Les contenus de l’«édito» et de la «tribune politique» du dernier Journal de Bord édité par la Collectivité Territoriale ne peuvent pas laisser indifférent le lecteur citoyen.
Dans son éditorial, le président du Conseil Territorial s’inquiète : « Que deviendra l’archipel sans l’apport de l’Europe ? ». Selon M. Artano, l’évolution de son statut privera Saint-Pierre et Miquelon des crédits du Fonds européen de développement. Pour rappel, le FED est destiné à soutenir les projets économiques dans les pays et territoires d’outre-mer (PTOM) de l’Union européenne (UE). Notre archipel fait partie des PTOM de l’UE, et il n’est pas question que cela change. En effet, le passage à la collectivité unique ne remet pas en cause le statut européen de Saint-Pierre et Miquelon. Affirmer que l’archipel serait privé de l’apport financier de l’Europe est donc un mensonge. Que des élus utilisent à ce point la désinformation dans le cadre de leur stratégie politique est indigne. Les citoyens de Saint-Pierre et Miquelon ne méritent pas un tel mépris de la part de leurs gouvernants.
La tribune politique signée par le mouvement Archipel Demain ne laisse pas insensible non plus. Selon le groupe politique, le changement de statut entraînera le naufrage économique de l’archipel. Pour justifier la gravité d’un tel propos, on pourrait s’attendre à ce que des arguments soient employés. En fait, il n’y en a aucun. À la place, il y a la peur et la haine.
Pour vous faire peur, Archipel Demain annonce la vente des ferries, la disparition des bourses allouées aux étudiants ainsi que l’abandon du projet de câble numérique. Votre mobilité, vos moyens de communication, l’avenir de vos enfants sont en jeu… Le message est clair et sonne comme un avertissement : citoyens de Saint-Pierre et Miquelon, si vous votez « oui » lors de la consultation sur le changement de statut, vous provoquerez votre propre ruine. Voilà pour la peur.
Pour attiser la haine et entretenir le doute dans les esprits, Archipel Demain exploite la théorie du complot.

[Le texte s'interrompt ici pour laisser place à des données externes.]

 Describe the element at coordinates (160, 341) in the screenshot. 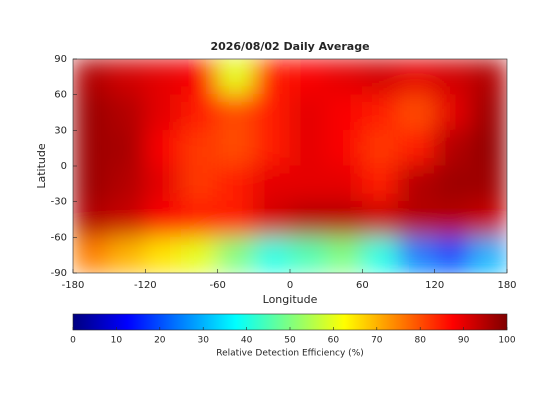

I see `colorbar-tick-label: 20` at that location.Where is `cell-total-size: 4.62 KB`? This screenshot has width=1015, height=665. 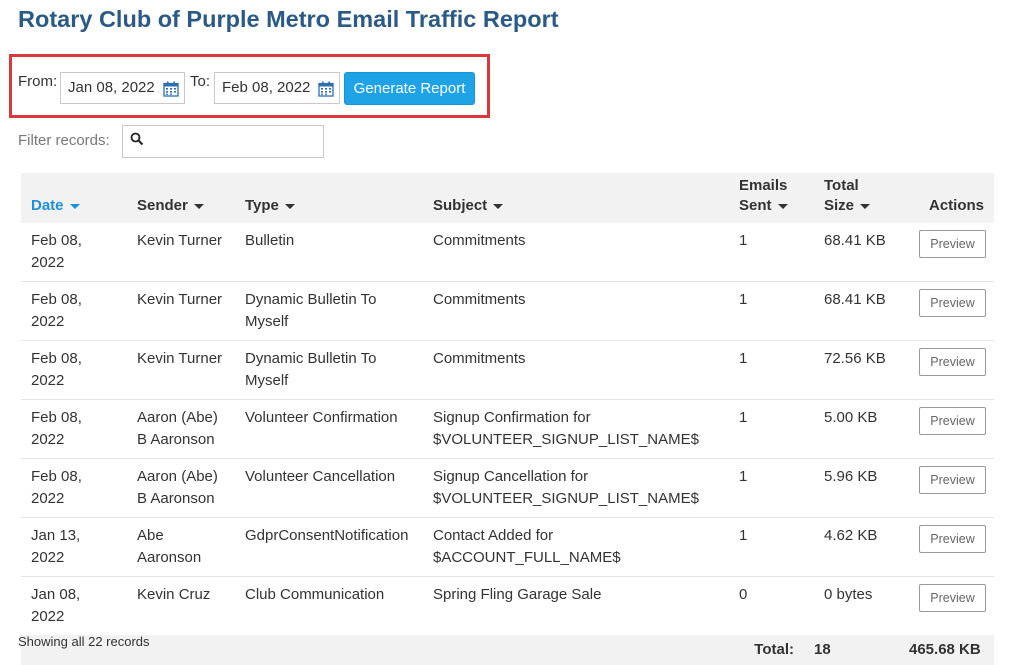
cell-total-size: 4.62 KB is located at coordinates (851, 536). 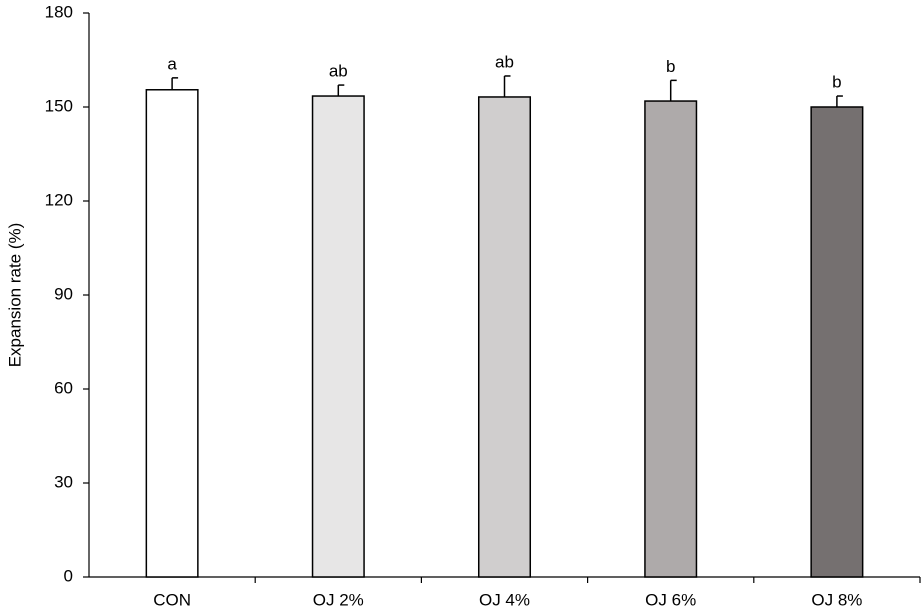 I want to click on x-tick-label: OJ 8%, so click(x=836, y=600).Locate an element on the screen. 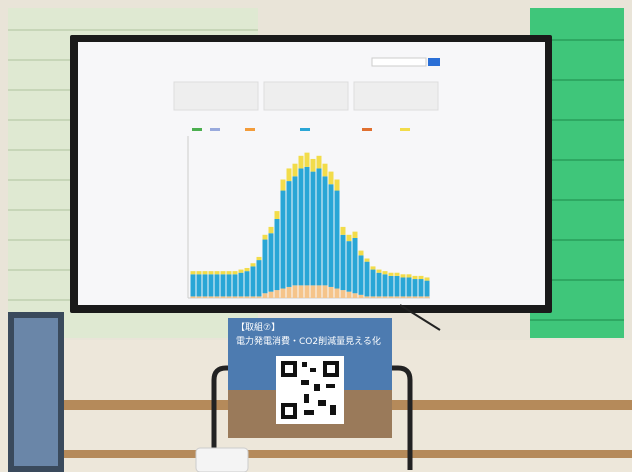  legend is located at coordinates (301, 130).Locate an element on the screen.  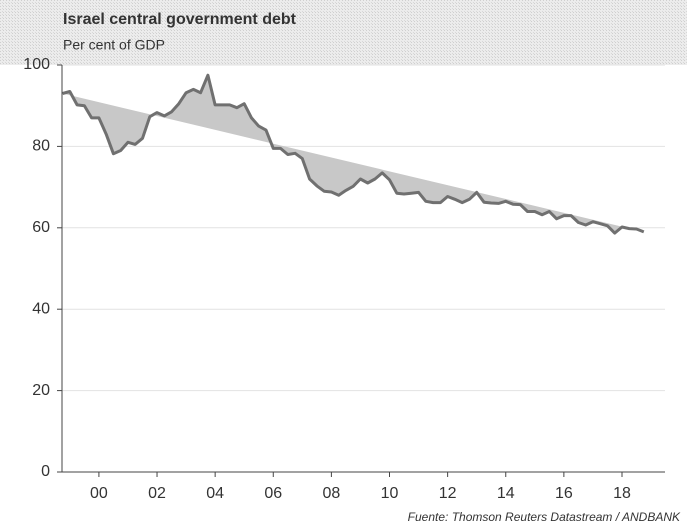
x-tick-label: 04 is located at coordinates (215, 494).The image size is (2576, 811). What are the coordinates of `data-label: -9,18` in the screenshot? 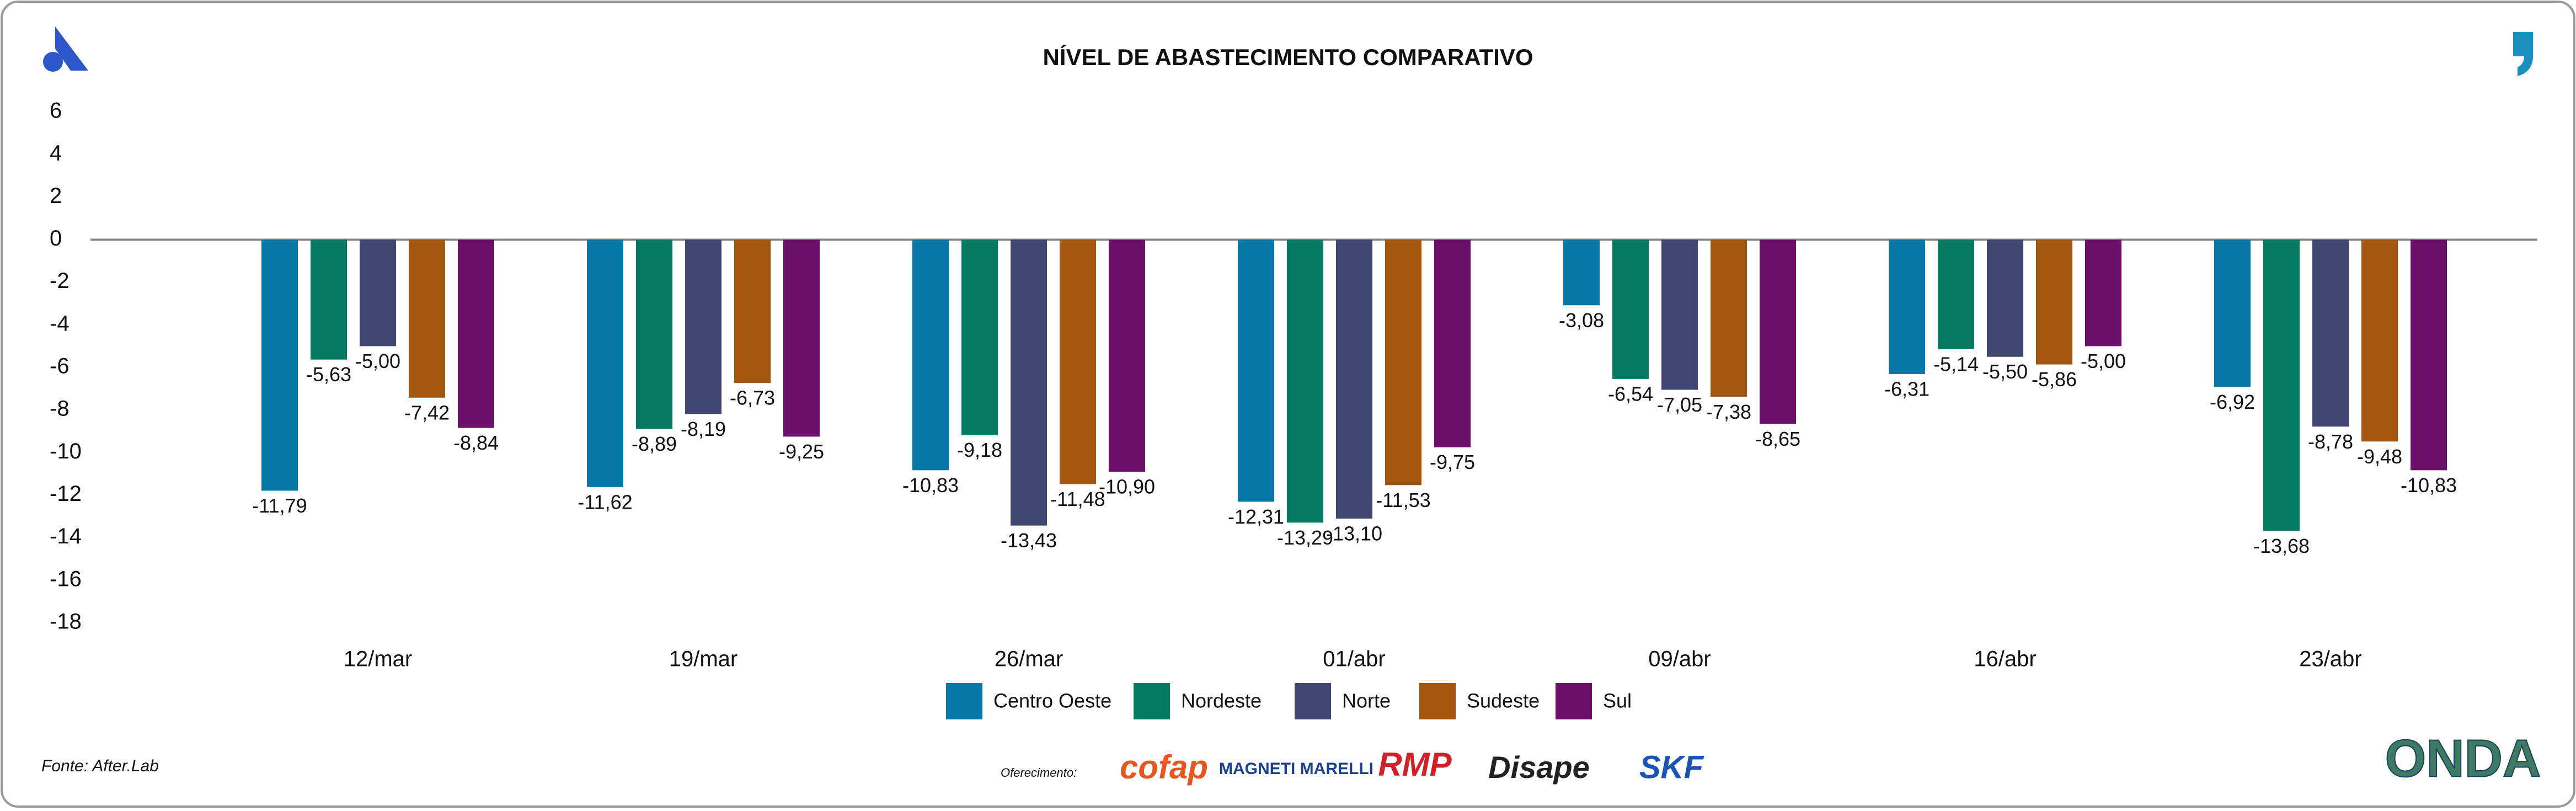 It's located at (979, 450). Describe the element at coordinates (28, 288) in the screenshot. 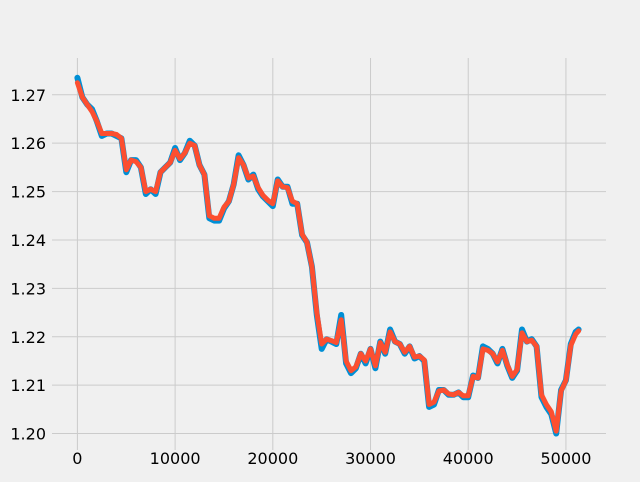

I see `y-tick-label: 1.23` at that location. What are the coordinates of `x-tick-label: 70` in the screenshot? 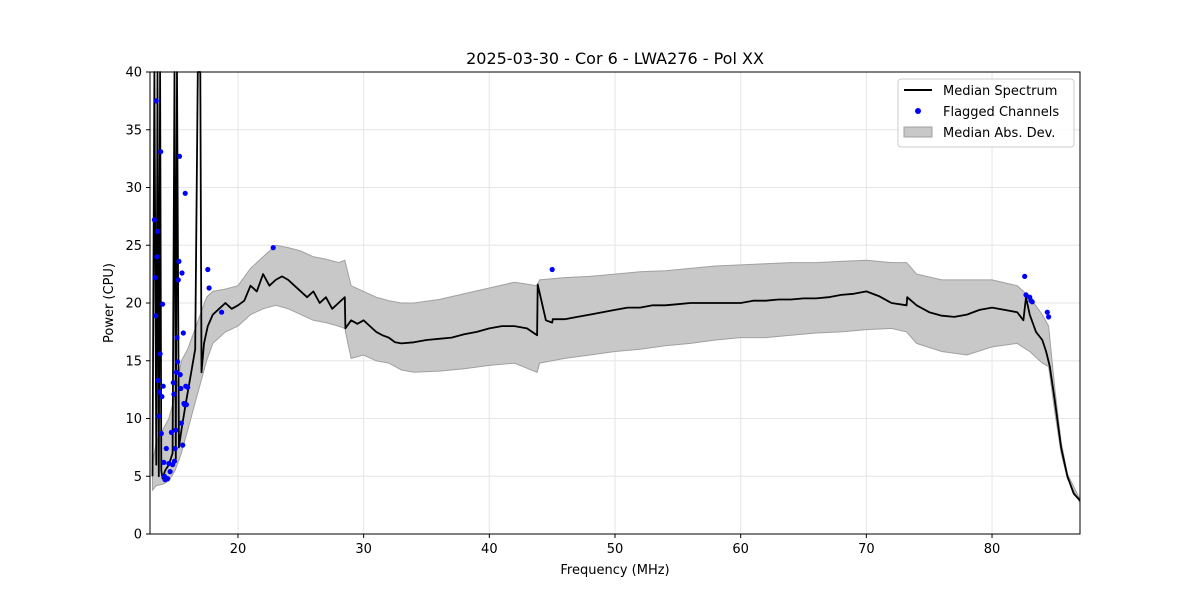 It's located at (866, 550).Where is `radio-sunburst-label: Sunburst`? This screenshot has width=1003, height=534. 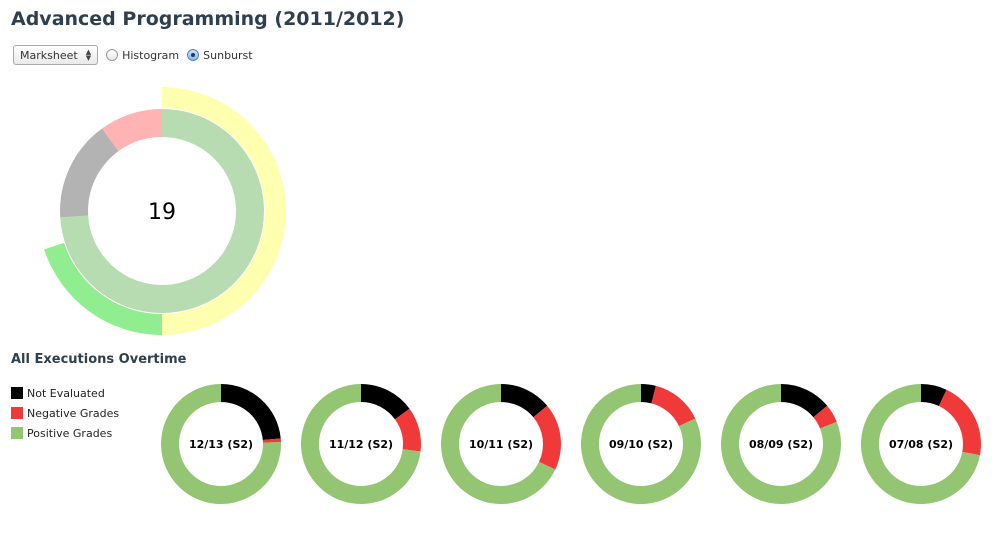
radio-sunburst-label: Sunburst is located at coordinates (228, 55).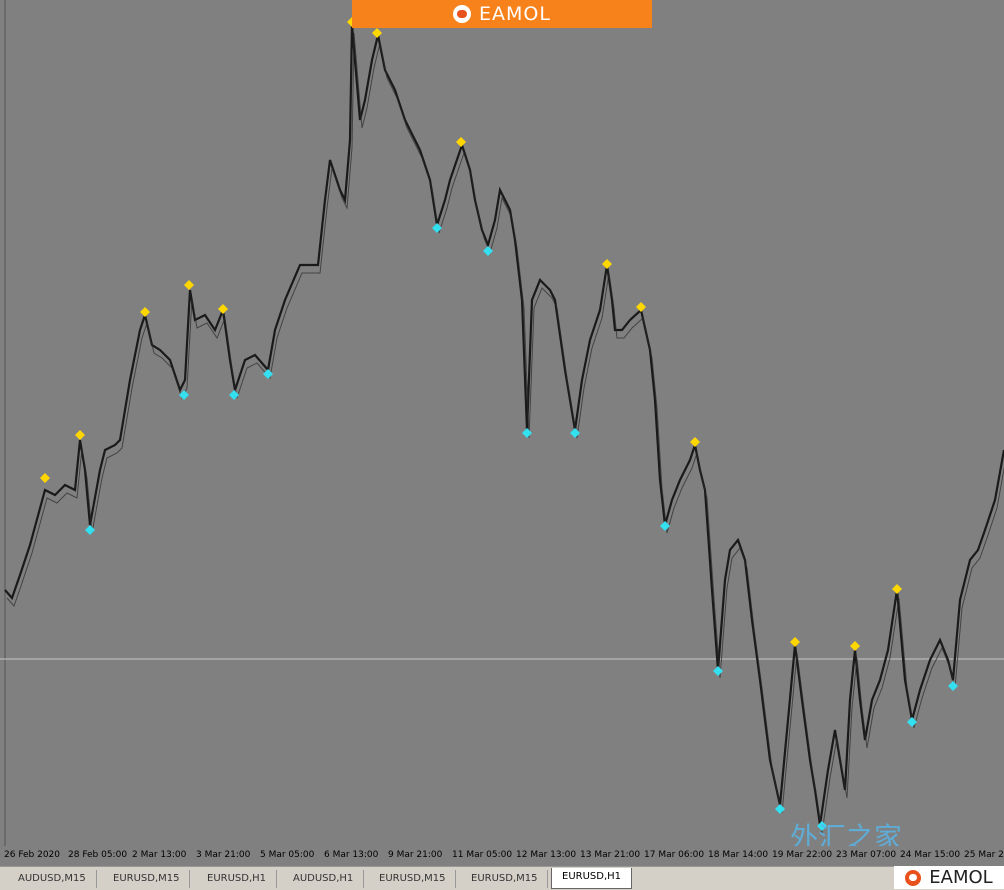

La modification du statut actuel serait le fruit d’une conspiration conçue depuis Paris par les « technocrates de salons feutrés » appartenant à « la gauche caviar ». Bien entendu, Annick Girardin – en tant que ministre – serait la complice de cette vaste supercherie : « l’une des nôtres tient le poignard du décès de l’archipel ». Le texte est d’ailleurs truffé de références mortuaires : « décès », « fossoyeurs », « mort »… Des mots qui donnent froid dans le dos. Comment peut-on écrire de telles énormités et accuser Annick Girardin de vouloir la mort de Saint-Pierre et Miquelon ? Est-ce bien sérieux ?
Archipel Demain adopte donc un raisonnement construit autour de la peur et de la haine. Depuis la fin du XIXe siècle, l’extrême-droite utilise ces mêmes ingrédients pour alimenter son discours politique. Ce discours déployé à l’échelle de notre petite communauté ne peut pas laisser indifférent. Car il va à l’encontre des valeurs que nous défendons. Comment peut-on éduquer les valeurs de la République aux futurs citoyens dans le cadre d’un « Conseil territorial des jeunes » tout en développant un discours dont les seules bases sont le mensonge, la peur et la haine ?
En 2005, lors de son installation au Conseil Territorial, c’est avec fierté que le tout jeune nouveau président de la collectivité citait le président démocrate John F. Kennedy. Il proclamait alors haut et fort : « ne vous demandez pas ce que votre pays peut faire pour vous, mais demandez-vous ce que vous pouvez faire pour votre pays ». Un peu plus de 10 ans plus tard, force est de constater que les nobles idéaux ont cédé la place à des réflexes réactionnaires. La chasse aux sorcières est ouverte. C’est avec impatience que nous attendons le prochain numéro du Journal de Bord. On nous annoncera sans doute que le bûcher est prêt, place de l’église, et que les sorcières et autres croque-morts n’ont qu’à bien se tenir.